Members of the Pacific Whale Watch Association are opposed to the bill. Erin Gless, Lead Naturalist with Island Adventures, says reducing speeds is crucial and she supports the call for a “go-slow zone” near the endangered whales.
But she says keeping whale watch boats away would have unintended consequences, because the companies and their expertise play an important role on the water. They act as sentinels — finding the whales first and letting all kinds of other vessels know where they are. They demonstrate best practices and help enforce the rules.
If whale watching of the Southern Residents is effectively banned, Gless said recreational boaters who want to avoid them would no longer have an easy marker showing where they are.
“So if they don’t have that marker of the whales’ location, they’re going to be coming through the area at close distances and high rates of speed,” she told legislators in the House Committee on Rural Development, Agriculture, & Natural Resources.
She said this would be physically dangerous to the whales, but also that studies have shown vessel speed is the critical factor in the intensity and disruptiveness of underwater sound.
Vessel noise interferes with the whales’ ability to echolocate and find their food — increasingly scarce Chinook salmon.
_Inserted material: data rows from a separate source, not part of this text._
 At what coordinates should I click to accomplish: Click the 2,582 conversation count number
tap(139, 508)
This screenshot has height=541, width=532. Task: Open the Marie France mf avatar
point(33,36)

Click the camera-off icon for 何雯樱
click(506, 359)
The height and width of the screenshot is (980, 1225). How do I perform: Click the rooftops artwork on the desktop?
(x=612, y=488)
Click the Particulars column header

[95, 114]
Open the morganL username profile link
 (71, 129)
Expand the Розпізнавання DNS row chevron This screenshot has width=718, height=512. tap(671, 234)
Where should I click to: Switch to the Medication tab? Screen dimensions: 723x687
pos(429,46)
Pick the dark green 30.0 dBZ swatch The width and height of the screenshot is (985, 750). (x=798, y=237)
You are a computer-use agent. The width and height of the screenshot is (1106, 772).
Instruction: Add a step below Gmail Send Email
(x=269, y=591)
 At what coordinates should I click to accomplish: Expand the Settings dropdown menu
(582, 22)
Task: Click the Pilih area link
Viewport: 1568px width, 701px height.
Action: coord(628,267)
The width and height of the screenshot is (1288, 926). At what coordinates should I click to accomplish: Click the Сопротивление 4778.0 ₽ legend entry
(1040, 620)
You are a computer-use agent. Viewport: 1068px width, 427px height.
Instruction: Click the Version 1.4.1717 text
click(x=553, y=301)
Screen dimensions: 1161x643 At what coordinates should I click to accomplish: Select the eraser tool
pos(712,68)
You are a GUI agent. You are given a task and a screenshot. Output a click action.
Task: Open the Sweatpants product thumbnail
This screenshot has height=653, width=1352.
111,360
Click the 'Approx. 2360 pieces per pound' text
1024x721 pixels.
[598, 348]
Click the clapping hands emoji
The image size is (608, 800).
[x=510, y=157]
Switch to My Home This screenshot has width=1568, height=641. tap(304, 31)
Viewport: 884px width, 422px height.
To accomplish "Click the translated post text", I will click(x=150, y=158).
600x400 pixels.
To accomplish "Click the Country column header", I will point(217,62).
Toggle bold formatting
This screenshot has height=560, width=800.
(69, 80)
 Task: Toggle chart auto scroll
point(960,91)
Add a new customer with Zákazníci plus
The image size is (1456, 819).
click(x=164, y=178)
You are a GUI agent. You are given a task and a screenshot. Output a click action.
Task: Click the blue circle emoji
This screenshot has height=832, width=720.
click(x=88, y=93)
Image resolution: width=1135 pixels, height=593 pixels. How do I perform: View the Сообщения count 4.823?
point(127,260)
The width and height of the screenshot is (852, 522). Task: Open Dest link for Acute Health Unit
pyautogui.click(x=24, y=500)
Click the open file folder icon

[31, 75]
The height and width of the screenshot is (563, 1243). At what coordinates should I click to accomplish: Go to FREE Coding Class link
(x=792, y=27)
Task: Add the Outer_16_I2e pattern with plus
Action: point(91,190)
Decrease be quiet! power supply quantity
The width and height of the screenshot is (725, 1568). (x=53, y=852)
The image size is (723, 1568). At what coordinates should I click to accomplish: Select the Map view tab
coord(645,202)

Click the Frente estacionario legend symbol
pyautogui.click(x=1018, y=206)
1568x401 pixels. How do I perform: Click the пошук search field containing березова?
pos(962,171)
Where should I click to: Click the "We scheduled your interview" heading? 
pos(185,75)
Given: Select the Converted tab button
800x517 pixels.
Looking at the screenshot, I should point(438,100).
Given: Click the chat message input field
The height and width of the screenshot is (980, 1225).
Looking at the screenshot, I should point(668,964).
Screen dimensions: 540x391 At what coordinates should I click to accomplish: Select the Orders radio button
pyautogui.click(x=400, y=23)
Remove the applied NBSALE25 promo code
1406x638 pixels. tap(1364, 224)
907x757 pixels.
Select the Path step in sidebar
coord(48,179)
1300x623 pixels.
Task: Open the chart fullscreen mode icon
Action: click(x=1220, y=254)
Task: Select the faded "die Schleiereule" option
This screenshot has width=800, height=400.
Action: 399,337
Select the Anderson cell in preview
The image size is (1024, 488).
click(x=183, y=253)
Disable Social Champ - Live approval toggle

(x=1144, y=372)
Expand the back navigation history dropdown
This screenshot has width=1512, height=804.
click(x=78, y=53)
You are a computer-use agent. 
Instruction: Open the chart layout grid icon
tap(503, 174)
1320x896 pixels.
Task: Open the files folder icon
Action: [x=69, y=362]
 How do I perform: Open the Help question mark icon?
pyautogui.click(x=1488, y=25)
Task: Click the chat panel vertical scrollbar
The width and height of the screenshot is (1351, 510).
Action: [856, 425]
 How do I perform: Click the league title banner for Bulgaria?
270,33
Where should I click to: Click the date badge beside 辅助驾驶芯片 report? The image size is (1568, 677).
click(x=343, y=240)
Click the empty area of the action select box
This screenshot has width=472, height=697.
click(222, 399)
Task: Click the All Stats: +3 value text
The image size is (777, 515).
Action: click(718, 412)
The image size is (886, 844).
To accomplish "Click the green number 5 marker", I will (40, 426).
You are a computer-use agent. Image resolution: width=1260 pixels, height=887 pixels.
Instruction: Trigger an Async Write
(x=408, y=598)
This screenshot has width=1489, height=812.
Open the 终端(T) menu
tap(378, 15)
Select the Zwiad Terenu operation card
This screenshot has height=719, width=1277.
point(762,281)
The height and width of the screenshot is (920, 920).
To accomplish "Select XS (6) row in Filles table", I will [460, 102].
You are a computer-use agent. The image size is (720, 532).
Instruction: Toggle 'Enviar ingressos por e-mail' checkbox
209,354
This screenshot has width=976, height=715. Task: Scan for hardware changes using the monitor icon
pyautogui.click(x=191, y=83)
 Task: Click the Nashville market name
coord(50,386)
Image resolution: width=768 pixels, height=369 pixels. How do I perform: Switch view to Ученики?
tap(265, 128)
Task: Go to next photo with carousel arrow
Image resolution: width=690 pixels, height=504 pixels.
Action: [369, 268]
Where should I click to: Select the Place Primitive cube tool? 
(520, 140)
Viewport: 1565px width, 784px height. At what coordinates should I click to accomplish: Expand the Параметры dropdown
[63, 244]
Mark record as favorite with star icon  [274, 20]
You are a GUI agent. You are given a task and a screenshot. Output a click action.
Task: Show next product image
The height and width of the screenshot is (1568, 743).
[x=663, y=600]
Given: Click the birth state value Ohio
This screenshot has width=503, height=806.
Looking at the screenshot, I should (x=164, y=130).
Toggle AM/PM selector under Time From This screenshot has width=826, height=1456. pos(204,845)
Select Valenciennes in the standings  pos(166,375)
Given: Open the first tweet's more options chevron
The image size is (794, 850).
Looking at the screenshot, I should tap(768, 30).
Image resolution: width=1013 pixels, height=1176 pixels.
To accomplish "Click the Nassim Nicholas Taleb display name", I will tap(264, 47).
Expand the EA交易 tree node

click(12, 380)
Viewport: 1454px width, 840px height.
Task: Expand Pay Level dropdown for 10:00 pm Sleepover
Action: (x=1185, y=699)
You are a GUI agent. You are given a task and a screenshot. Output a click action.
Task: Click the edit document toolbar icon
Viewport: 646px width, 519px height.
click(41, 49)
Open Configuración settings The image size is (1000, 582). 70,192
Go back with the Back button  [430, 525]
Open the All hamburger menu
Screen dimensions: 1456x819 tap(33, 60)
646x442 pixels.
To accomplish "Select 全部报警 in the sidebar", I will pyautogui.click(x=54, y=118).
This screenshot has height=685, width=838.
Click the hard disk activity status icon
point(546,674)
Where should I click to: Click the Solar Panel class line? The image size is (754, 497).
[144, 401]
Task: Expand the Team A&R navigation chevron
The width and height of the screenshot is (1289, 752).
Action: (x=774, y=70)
Advocates for a ban on whale watching say giving the whales space as well as peace and quiet also could reduce stress, a crucial factor for two Southern Residents that are pregnant and another that recently gave birth.
With miscarriage rates high and newborn survival rates low, advocates for the temporary ban say keeping boats away is an immediate measure that could bolster efforts to keep the dwindling population from going extinct. Currently, Puget Sound is home to just 75 orcas with a shortage of reproductive adults.
The dire state of the endangered orca population spurred Gov. Jay Inslee to call for his Orca Recovery Task Force last March. The vessel impacts bill is one of three he requested this session, based on their work.
JT Austin, Inslee’s salmon and orca policy lead, testified that although she recognizes the positive impacts the whale watch boats can have on the water, their presence also can have the opposite effect.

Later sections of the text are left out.